Canadian Manufacturing

Progressive Planet to build pilot plant to produce low-carbon cement

by CM staff   

Manufacturing Cleantech cleantech finance low carbon natural gas dryer Progressive Planet

PozGlass™ 100G, made-in-Canada, is designed to reduce the carbon footprint of the cement industry.

KAMLOOPS — Progressive Planet will be building a pilot plant that will produce up to 3,200 tonnes annually of PozGlass™ 100G (PozGlass), a CleanTech low carbon cement that can reduce the cement industry’s carbon footprint.

Made from 100-percent post-consumer glass, PozGlass replaces carbon emitting ingredients now used in the making of most cement, such as Portland Cement. PozGlass can also replace fly ash in concrete. Fly ash is a by-product of burning coal, and releases CO2 when heated.

PozGlass offers environmental benefits by capturing and permanently sequestering CO2 emitted by Progressive Planet’s natural gas dryer. Progressive Planet will sequester CO2 and convert it into sodium carbonate, a permanent carbon sequestration. Progressive Planet’s legacy cat litter operations purchase sodium carbonate to create clumping cat litter, creating a circular economy within its own operations.

“The cement industry emits 8 percent of the world’s carbon emissions, something industry leaders now want to reverse as they plan to become Net Zero by 2050,” said Progressive Planet CEO, Steve Harpur. “With PozGlass, a CleanTech breakthrough from our C-Quester™ Centre of Sustainable Innovation in Kamloops, we are producing one of many upcoming private-sector solutions that are needed to meet the 2050 Net Zero targets to fight climate change.”
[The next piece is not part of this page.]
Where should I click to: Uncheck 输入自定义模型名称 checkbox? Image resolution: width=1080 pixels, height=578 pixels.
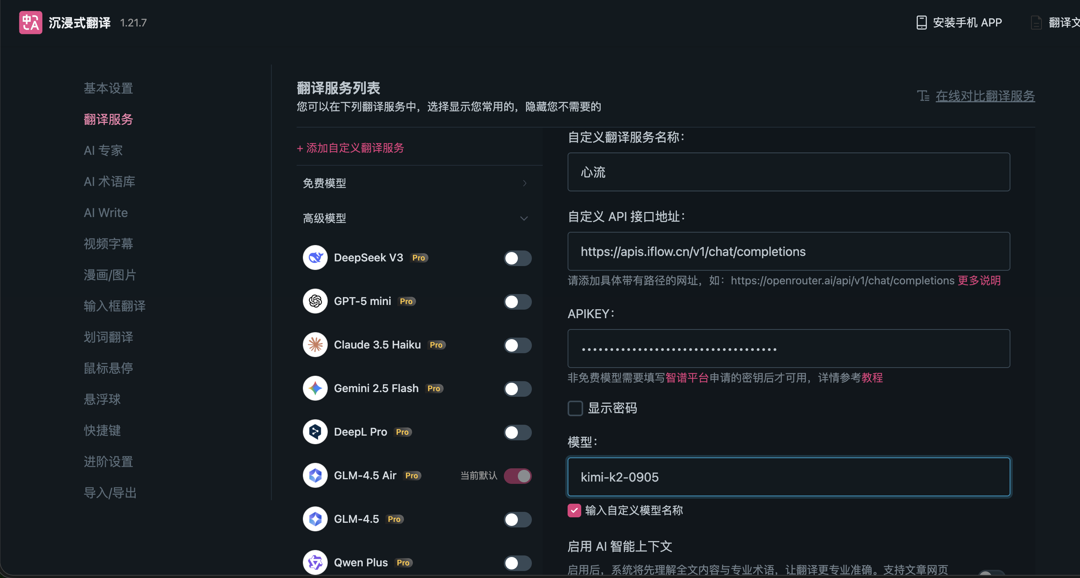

PozGlass has already been produced and tested — in partnership with various third-party laboratories using industry standards. The positive results have informed Progressive Planet’s decision to begin construction of the PozGlass Pilot Plant. Once the PozGlass production process is proven out at this scale, Progressive Planet plans to find industry partners to finance and build other plants at industrial scale in various locations.